Instructions to follow:
Please output exactly the part of the records below that opens with the line containing "[site logo] (2140, 31)" and closes with the line containing "Events (184, 469)", both lines included, and nothing else.

Data listing:
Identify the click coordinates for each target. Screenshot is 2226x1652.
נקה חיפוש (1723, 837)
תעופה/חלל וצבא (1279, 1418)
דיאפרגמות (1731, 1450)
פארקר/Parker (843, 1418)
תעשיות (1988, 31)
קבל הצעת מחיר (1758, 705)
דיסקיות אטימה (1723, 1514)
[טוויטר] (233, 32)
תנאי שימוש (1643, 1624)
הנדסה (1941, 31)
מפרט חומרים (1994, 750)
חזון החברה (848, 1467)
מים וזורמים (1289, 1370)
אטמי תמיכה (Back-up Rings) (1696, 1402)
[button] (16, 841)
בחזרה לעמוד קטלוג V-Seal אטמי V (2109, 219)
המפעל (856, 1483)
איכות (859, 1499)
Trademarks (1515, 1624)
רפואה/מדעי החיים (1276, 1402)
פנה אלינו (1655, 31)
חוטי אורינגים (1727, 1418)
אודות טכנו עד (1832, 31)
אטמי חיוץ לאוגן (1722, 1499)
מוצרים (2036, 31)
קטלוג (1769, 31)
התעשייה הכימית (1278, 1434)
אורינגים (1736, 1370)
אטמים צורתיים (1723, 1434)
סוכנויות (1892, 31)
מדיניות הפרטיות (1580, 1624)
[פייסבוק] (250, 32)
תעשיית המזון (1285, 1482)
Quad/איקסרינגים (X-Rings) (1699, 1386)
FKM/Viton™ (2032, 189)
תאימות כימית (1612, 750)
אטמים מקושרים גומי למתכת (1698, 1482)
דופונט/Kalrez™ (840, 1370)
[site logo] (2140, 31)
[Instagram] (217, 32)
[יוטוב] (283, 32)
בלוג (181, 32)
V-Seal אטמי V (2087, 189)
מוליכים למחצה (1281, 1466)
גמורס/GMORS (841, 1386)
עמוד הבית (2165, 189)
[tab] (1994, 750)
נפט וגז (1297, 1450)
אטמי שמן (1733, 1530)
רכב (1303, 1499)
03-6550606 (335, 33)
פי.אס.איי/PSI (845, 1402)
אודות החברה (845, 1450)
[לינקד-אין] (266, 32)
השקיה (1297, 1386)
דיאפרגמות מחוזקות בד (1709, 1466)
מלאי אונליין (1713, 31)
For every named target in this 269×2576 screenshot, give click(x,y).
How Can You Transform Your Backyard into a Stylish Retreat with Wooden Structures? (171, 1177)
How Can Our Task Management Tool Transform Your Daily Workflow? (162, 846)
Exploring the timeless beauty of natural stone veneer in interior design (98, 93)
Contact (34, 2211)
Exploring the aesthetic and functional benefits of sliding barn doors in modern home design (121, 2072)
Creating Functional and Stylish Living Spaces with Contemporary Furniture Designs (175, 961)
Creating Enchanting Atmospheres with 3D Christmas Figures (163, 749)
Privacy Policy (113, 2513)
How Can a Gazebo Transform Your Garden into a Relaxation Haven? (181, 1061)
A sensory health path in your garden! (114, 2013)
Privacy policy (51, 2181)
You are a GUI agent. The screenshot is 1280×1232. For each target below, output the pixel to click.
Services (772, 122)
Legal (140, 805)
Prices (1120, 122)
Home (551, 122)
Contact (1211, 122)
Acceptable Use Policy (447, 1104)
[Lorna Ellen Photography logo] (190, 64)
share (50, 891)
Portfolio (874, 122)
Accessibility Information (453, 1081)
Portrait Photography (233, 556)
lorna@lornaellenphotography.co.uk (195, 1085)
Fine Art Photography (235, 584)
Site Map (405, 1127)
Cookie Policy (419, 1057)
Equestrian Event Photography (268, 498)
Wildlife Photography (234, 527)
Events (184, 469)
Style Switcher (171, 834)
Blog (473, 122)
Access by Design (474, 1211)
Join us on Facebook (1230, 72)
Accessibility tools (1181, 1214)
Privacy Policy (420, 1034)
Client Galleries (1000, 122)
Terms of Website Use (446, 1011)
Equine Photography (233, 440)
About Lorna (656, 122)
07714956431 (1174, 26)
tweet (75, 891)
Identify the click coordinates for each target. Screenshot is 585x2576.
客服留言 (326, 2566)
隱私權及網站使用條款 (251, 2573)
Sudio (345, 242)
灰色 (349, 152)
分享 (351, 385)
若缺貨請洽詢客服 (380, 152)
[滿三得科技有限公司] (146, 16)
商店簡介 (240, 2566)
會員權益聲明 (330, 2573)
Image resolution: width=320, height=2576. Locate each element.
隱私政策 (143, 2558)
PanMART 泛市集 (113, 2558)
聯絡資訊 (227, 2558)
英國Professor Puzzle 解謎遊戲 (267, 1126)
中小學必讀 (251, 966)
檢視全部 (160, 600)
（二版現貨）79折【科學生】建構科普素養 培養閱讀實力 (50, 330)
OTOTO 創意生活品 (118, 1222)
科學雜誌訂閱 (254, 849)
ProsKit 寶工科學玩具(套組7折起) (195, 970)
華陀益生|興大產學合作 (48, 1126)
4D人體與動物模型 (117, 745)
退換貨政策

The completed task:
[site logo] (2140, 31)
[Instagram] (217, 32)
[יוטוב] (283, 32)
בלוג (181, 32)
V-Seal אטמי V (2087, 189)
מוליכים למחצה (1281, 1466)
גמורס/GMORS (841, 1386)
עמוד הבית (2165, 189)
[tab] (1994, 750)
נפט וגז (1297, 1450)
אטמי שמן (1733, 1530)
רכב (1303, 1499)
03-6550606 (335, 33)
פי.אס.איי/PSI (845, 1402)
אודות החברה (845, 1450)
[לינקד-אין] (266, 32)
השקיה (1297, 1386)
דיאפרגמות מחוזקות בד (1709, 1466)
מלאי אונליין (1713, 31)
For every named target in this 269×2576 screenshot, give click(x,y).
How Can You Transform Your Backyard into a Stylish Retreat with Wooden Structures? (171, 1177)
How Can Our Task Management Tool Transform Your Daily Workflow? (162, 846)
Exploring the timeless beauty of natural stone veneer in interior design (98, 93)
Contact (34, 2211)
Exploring the aesthetic and functional benefits of sliding barn doors in modern home design (121, 2072)
Creating Functional and Stylish Living Spaces with Contemporary Furniture Designs (175, 961)
Creating Enchanting Atmospheres with 3D Christmas Figures (163, 749)
Privacy Policy (113, 2513)
How Can a Gazebo Transform Your Garden into a Relaxation Haven? (181, 1061)
A sensory health path in your garden! (114, 2013)
Privacy policy (51, 2181)
You are a GUI agent. The screenshot is 1280×1232. For each target below, output the pixel to click.
Services (772, 122)
Legal (140, 805)
Prices (1120, 122)
Home (551, 122)
Contact (1211, 122)
Acceptable Use Policy (447, 1104)
[Lorna Ellen Photography logo] (190, 64)
share (50, 891)
Portfolio (874, 122)
Accessibility Information (453, 1081)
Portrait Photography (233, 556)
lorna@lornaellenphotography.co.uk (195, 1085)
Fine Art Photography (235, 584)
Site Map (405, 1127)
Cookie Policy (419, 1057)
Equestrian Event Photography (268, 498)
Wildlife Photography (234, 527)
Events (184, 469)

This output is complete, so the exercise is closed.